Quel rapport penses-tu entretenir avec ton travail ?
Aujourd’hui, mon travail en tant que salarié, je le subit un peu, on ne va pas se mentir. Il y a quelques mois, j’ai vraiment eu une révélation. Même si le métier est intéressant, il y avait toujours un « mais » derrière. Actuellement, je suis en train de développer un peu plus mes contacts niveau freelance. Une nouvelle personne vient d’être embauchée donc je ne suis pas loin de demander ma démission. Côté freelance, c’est à la fois excitant de me dire que je vais le reprendre, mais je suis aussi complètement flippée parce que si je n’y arrive pas qu’est-ce que je fais ? Quand j’ai créé mon entreprise, je m’étais déjà fait une liste de plans de secours. Il n’y a pas longtemps un de mes amis m’a relancé sur l’idée de faire des workshops dans des grandes entreprises. Pourquoi pas prendre du temps pour créer une base pour faire des formations, des workshops. J’ai un peu peur, mais en même temps, c’est excitant, j’aimerais bien pouvoir faire d’autres projets.

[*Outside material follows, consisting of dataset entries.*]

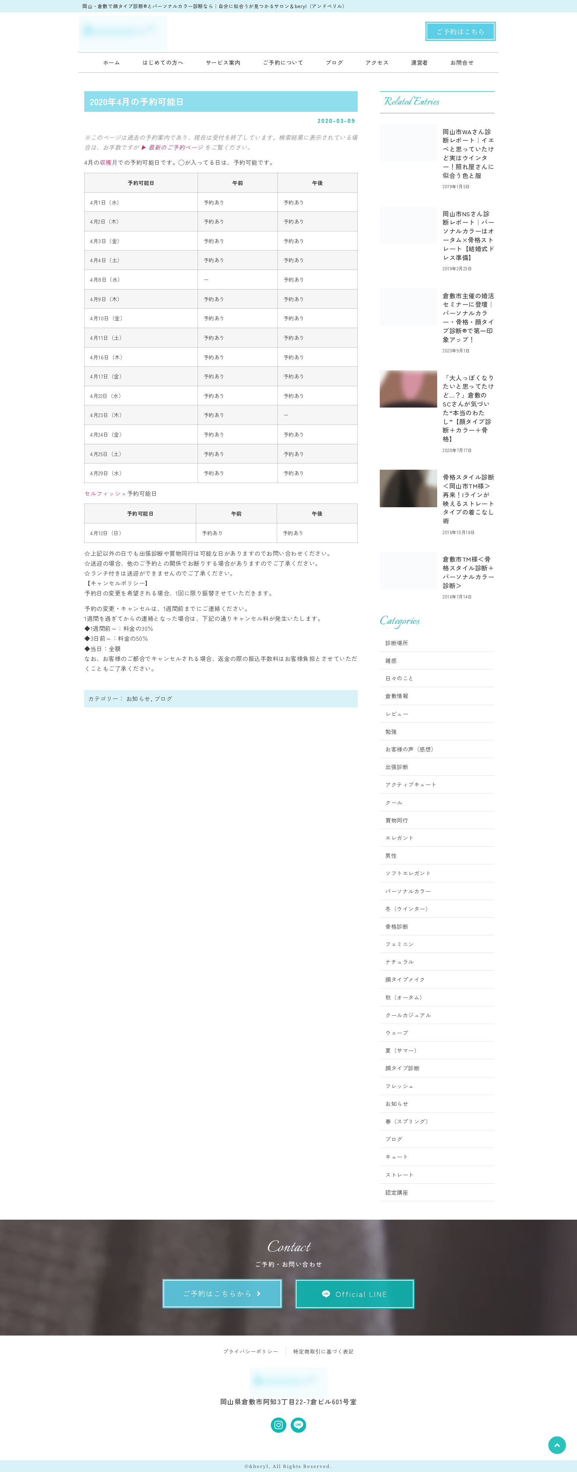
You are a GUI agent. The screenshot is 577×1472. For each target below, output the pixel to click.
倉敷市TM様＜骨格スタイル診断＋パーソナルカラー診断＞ (468, 572)
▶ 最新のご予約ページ (172, 147)
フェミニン (399, 944)
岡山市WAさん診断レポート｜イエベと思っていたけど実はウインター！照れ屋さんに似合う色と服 (468, 153)
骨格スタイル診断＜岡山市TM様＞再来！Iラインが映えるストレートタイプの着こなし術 (468, 498)
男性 (391, 855)
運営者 (420, 62)
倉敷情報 (396, 696)
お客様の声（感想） (411, 749)
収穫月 (109, 162)
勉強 (391, 731)
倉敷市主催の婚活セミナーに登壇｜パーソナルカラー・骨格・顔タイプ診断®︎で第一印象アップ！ (468, 317)
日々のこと (399, 678)
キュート (396, 1156)
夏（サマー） (402, 1050)
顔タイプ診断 (402, 1068)
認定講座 (396, 1192)
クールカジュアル (408, 1015)
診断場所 (396, 643)
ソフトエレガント (408, 873)
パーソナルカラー (408, 891)
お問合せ (462, 62)
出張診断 (396, 767)
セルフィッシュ (105, 493)
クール (394, 802)
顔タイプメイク (405, 979)
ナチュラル (399, 962)
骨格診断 (396, 926)
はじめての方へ (162, 62)
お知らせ (138, 698)
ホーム (112, 62)
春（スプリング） (408, 1121)
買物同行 (396, 820)
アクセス (377, 62)
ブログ (334, 62)
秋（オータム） (405, 997)
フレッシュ (399, 1086)
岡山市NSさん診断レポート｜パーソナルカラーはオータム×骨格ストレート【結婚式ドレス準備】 (468, 235)
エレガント (399, 838)
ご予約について (283, 62)
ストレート (399, 1174)
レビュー (396, 714)
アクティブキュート (411, 784)
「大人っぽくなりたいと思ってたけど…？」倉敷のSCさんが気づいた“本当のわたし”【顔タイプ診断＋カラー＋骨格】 (468, 408)
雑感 (391, 660)
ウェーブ (396, 1033)
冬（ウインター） (408, 909)
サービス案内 (223, 62)
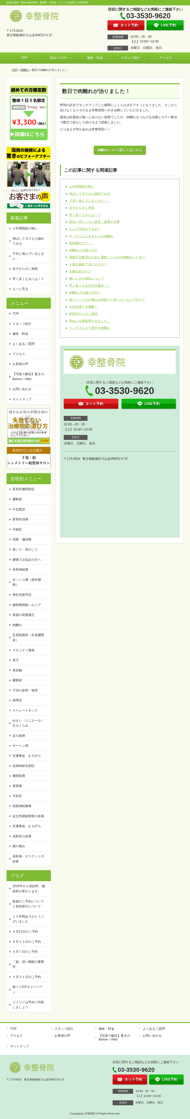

Est-ce que tu regrettes de t’être lancée en freelance plus tôt que ce que tu avais prévu ?
Pour être honnête, je pense que je me suis dit plus tard parce que je n’avais pas assez confiance. Je me suis dit, si je suis freelance, il me faut absolument plus d’expérience, il me faut de la sécurité. Si je me lance tout de suite, je pars sans rien, pas de pôle emploi parce que je n’aurais pas d’indemnité… Une fois que tu te lances, c’est un apprentissage énorme. Je me suis aussi lancé le défi fou de faire mon site internet moi-même, alors j’ai aucune compétence particulière là dedans. Je voulais avoir mon nom de domaine, je voulais que ça soit hébergé de manière responsable, je n’avais pas envie de mettre mon site n’importe où. Je suis fière d’avoir réussi et les gens sont un peu impressionnés. Je pense que c’était vraiment le meilleur moment. Au lieu de continuer à faire des recherches d’emploi qui ne fonctionnent pas, je me suis dit qu’il était plus utile de faire quelque chose qui allait m’apprendre et être bénéfique, donc, aucun regret. Ça m’a aussi permis de ne pas être à 100% chez Alstom et ça me fait du bien aussi.